### The problem:
The lines below are to be quoted exactly, from the first through the one that contains "Политика за поверителност (547, 2476)".

### Supplied information:
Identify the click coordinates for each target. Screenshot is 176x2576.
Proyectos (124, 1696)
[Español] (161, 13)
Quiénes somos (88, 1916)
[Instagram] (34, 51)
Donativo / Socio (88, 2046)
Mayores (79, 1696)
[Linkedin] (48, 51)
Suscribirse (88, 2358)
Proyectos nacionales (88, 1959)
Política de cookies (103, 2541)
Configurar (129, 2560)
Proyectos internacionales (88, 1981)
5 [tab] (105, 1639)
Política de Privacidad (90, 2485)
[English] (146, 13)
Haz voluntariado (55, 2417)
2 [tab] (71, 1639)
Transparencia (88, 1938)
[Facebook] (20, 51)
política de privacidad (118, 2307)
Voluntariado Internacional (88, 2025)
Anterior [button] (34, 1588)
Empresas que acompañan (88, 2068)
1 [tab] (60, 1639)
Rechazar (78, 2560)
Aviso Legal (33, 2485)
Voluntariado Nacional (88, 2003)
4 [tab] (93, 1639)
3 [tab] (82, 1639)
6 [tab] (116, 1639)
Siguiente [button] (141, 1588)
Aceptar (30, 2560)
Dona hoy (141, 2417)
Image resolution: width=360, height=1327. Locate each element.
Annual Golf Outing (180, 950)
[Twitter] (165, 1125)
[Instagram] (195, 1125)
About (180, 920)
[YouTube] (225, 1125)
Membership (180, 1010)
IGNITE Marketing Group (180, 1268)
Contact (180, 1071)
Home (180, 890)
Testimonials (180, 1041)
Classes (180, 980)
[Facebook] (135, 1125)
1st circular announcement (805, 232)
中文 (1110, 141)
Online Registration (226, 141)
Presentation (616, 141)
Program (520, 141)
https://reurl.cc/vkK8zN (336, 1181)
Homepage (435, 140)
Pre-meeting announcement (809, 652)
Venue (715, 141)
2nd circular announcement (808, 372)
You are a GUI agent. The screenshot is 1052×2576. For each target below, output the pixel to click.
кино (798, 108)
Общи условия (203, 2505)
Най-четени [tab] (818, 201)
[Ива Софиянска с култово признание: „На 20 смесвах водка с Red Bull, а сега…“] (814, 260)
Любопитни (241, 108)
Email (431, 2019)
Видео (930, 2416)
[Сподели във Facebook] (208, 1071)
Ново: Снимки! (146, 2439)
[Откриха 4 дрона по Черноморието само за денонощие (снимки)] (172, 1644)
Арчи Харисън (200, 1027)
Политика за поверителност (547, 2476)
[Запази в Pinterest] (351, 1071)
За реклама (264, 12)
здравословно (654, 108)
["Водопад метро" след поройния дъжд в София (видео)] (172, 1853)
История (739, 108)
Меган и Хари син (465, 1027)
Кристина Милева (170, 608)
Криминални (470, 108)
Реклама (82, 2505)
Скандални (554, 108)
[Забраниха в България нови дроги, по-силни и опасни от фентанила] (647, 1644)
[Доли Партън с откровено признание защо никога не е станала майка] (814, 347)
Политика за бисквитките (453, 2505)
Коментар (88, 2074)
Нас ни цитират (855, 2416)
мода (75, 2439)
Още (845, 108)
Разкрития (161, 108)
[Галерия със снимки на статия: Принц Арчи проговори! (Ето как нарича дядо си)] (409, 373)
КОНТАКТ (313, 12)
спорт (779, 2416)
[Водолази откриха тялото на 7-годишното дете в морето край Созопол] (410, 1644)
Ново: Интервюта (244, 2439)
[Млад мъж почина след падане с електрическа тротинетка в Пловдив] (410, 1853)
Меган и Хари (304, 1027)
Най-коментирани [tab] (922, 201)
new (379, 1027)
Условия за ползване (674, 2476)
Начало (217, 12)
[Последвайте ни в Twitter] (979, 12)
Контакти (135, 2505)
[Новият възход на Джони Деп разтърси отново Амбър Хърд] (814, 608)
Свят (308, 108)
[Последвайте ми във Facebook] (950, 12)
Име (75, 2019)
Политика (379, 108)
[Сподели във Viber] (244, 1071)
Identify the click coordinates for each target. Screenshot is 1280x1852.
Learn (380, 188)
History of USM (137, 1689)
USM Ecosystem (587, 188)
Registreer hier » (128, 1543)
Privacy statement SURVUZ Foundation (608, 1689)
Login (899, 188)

### Answer space:
Identify the click coordinates for each target. Screenshot is 176x2576.
Proyectos (124, 1696)
[Español] (161, 13)
Quiénes somos (88, 1916)
[Instagram] (34, 51)
Donativo / Socio (88, 2046)
Mayores (79, 1696)
[Linkedin] (48, 51)
Suscribirse (88, 2358)
Proyectos nacionales (88, 1959)
Política de cookies (103, 2541)
Configurar (129, 2560)
Proyectos internacionales (88, 1981)
5 [tab] (105, 1639)
Política de Privacidad (90, 2485)
[English] (146, 13)
Haz voluntariado (55, 2417)
2 [tab] (71, 1639)
Transparencia (88, 1938)
[Facebook] (20, 51)
política de privacidad (118, 2307)
Voluntariado Internacional (88, 2025)
Anterior [button] (34, 1588)
Empresas que acompañan (88, 2068)
1 [tab] (60, 1639)
Rechazar (78, 2560)
Aviso Legal (33, 2485)
Voluntariado Nacional (88, 2003)
4 [tab] (93, 1639)
3 [tab] (82, 1639)
6 [tab] (116, 1639)
Siguiente [button] (141, 1588)
Aceptar (30, 2560)
Dona hoy (141, 2417)
Image resolution: width=360, height=1327. Locate each element.
Annual Golf Outing (180, 950)
[Twitter] (165, 1125)
[Instagram] (195, 1125)
About (180, 920)
[YouTube] (225, 1125)
Membership (180, 1010)
IGNITE Marketing Group (180, 1268)
Contact (180, 1071)
Home (180, 890)
Testimonials (180, 1041)
Classes (180, 980)
[Facebook] (135, 1125)
1st circular announcement (805, 232)
中文 (1110, 141)
Online Registration (226, 141)
Presentation (616, 141)
Program (520, 141)
https://reurl.cc/vkK8zN (336, 1181)
Homepage (435, 140)
Pre-meeting announcement (809, 652)
Venue (715, 141)
2nd circular announcement (808, 372)
You are a GUI agent. The screenshot is 1052×2576. For each target below, output the pixel to click.
кино (798, 108)
Общи условия (203, 2505)
Най-четени [tab] (818, 201)
[Ива Софиянска с култово признание: „На 20 смесвах водка с Red Bull, а сега…“] (814, 260)
Любопитни (241, 108)
Email (431, 2019)
Видео (930, 2416)
[Сподели във Facebook] (208, 1071)
Ново: Снимки! (146, 2439)
[Откриха 4 дрона по Черноморието само за денонощие (снимки)] (172, 1644)
Арчи Харисън (200, 1027)
Политика за поверителност (547, 2476)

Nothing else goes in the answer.